(Er is een weg naar de vrijheid)
2009
Since 1951, the former prison barracks of Camp Vught have been home to 4000 South Moluccan soldiers and their families who served in the Dutch army in the Dutch East Indies, a former colony of the Netherlands. Their freedom ideal was to establish an independent South Moluccan Republic.
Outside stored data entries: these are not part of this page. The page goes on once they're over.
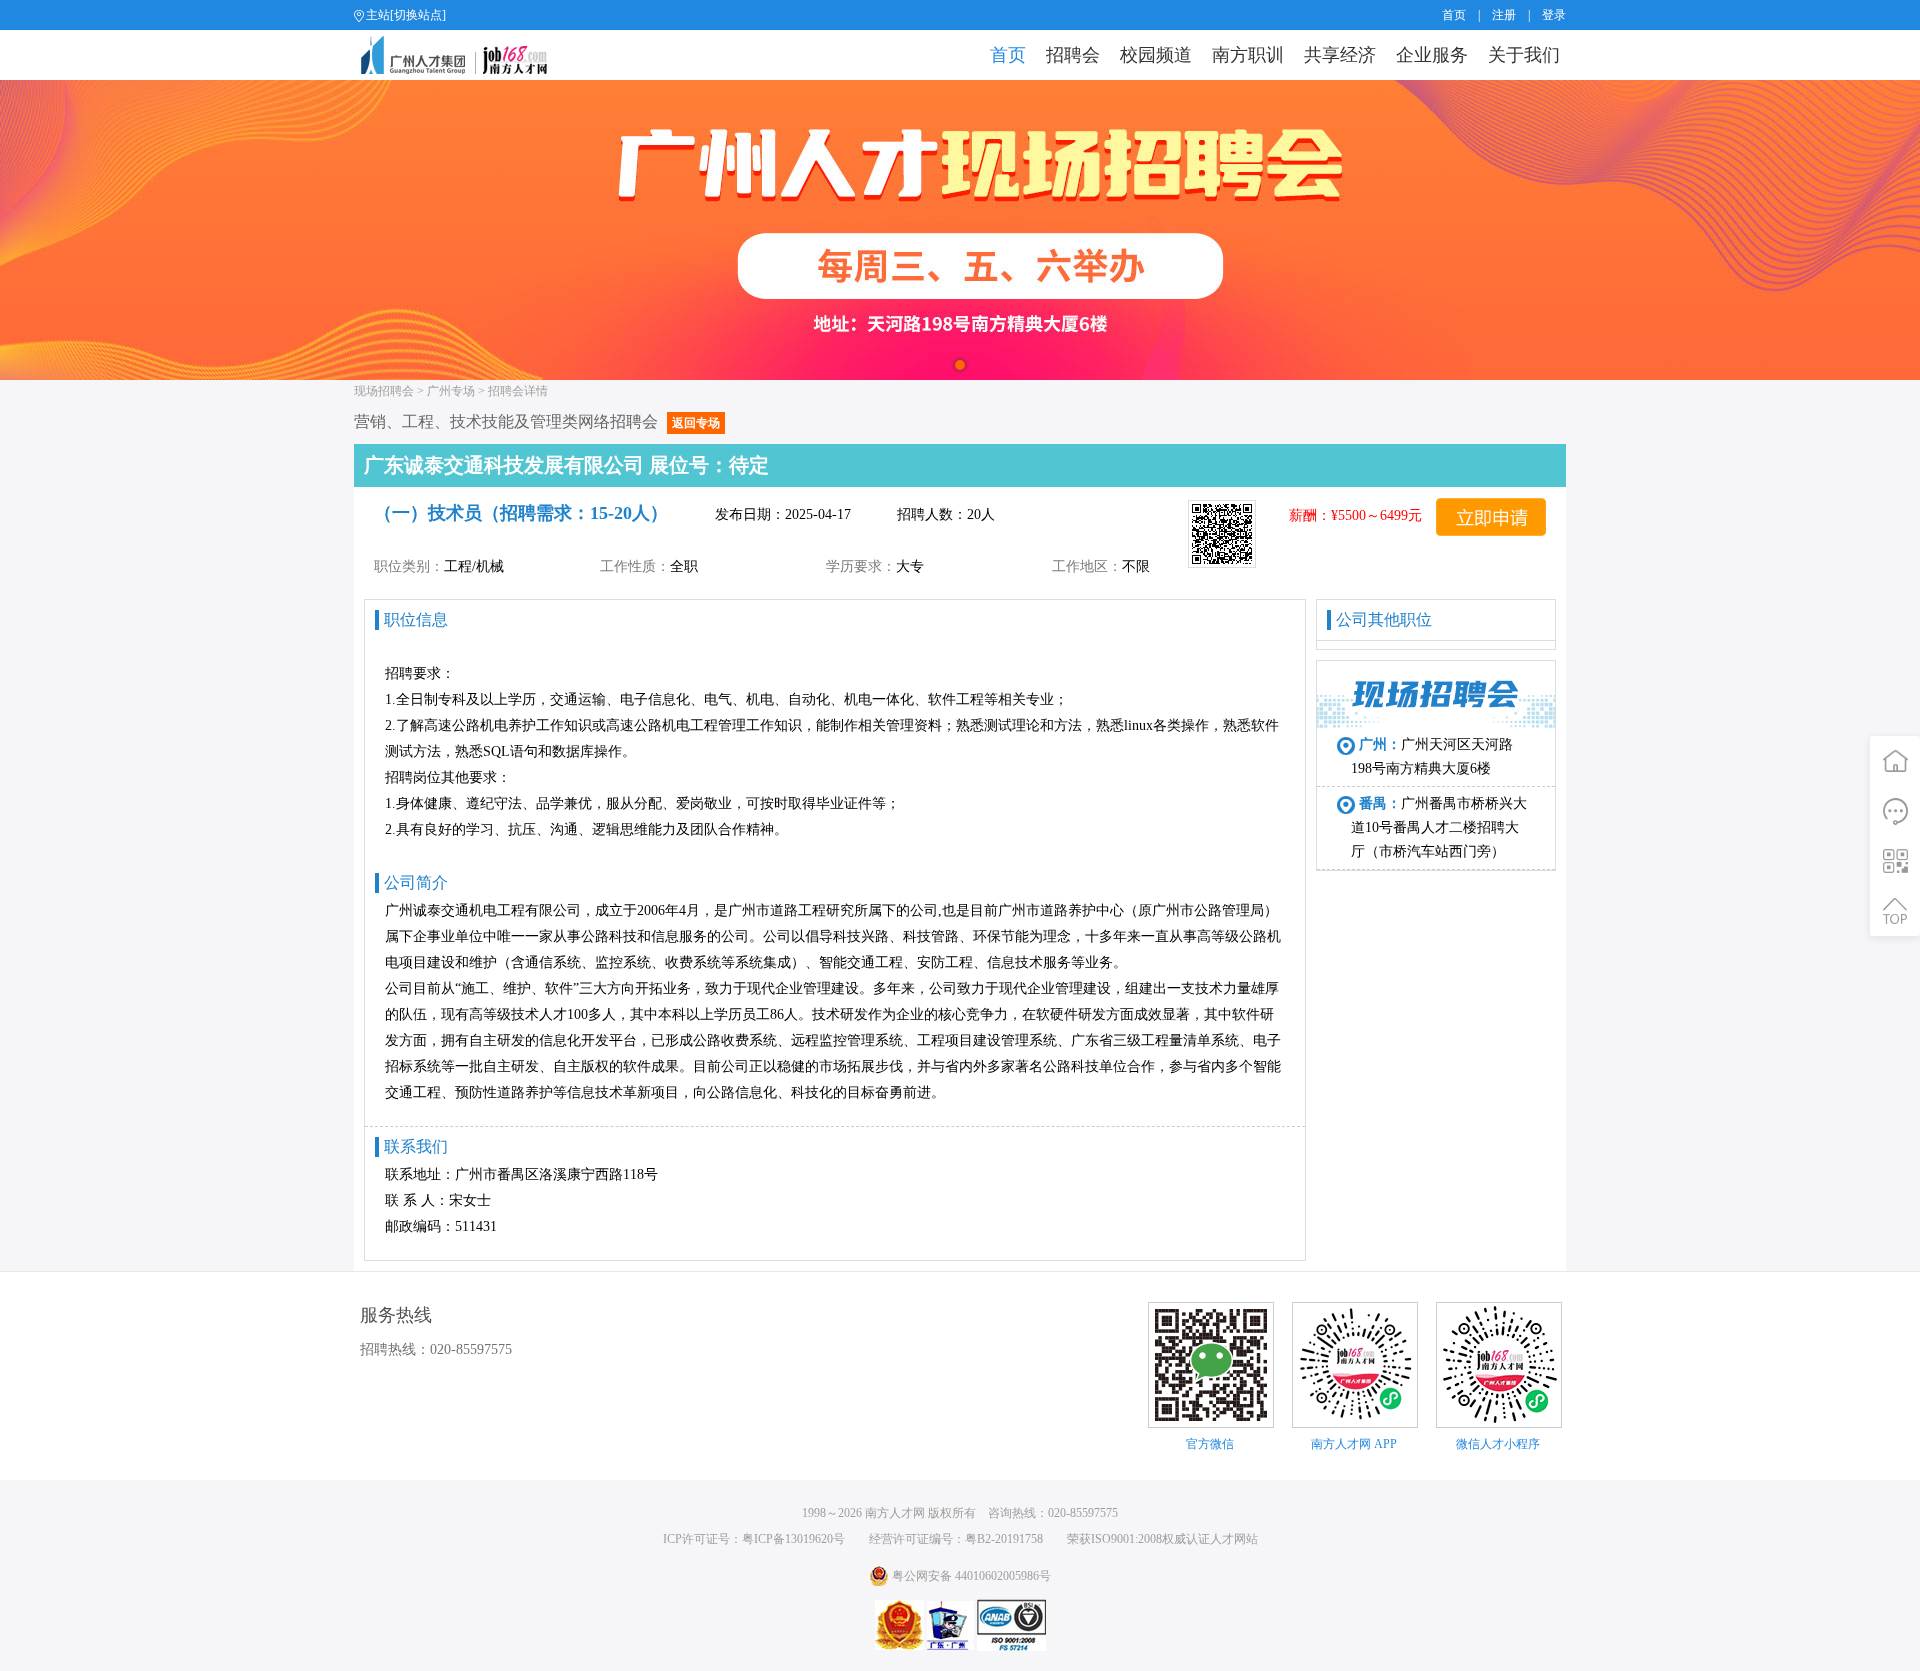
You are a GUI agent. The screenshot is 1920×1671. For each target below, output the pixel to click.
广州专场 (451, 391)
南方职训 (1248, 55)
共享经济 (1340, 55)
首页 (1454, 15)
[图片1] (960, 230)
Soldiers of Moluccan descent have traditionally played an important role in the Royal Dutch East Indies Army (KNIL). Following Indonesia’s independence, the Republik Maluku Selatan – Republic of the South Moluccas (R.M.S.) – was proclaimed on April 25, 1950. Many South Moluccan soldiers sympathized with the R.M.S.’s ideals and consequently found themselves in a stalemate: the colonial Dutch army was to be decommissioned and Indonesia was determined to prevent these well-trained soldiers from joining the R.M.S. Pending a final settlement, some 12,500 Moluccan KNIL soldiers and their families were ‘temporarily’ shipped to the Netherlands. Upon their arrival, they were demobilised by the Dutch government and given accommodation in a number of encampments. One of these was located at the Lunettenlaan in Vught and consisted of 21 former prison barracks, where 4000 former soldiers and their families were housed. As no final settlement ever materialised, the positions of both the Dutch government and that of the Moluccan population gradually changed. The latter’s ‘temporary residence’ had, unwished-for, become definite and they slowly began to integrate with Dutch society, symbolised in the early 1990s by the demolition of all the original barracks – except Barrack 1 – to make room for new housing development.
Paul Bogaers has attempted to visualise some of this emotionally charged history by taking pictures of the present-day residents, who still bear witness to their South Moluccan origins. He shared their memories and the historic images they still cherish, thereby placing the idea of freedom in a special historic perspective.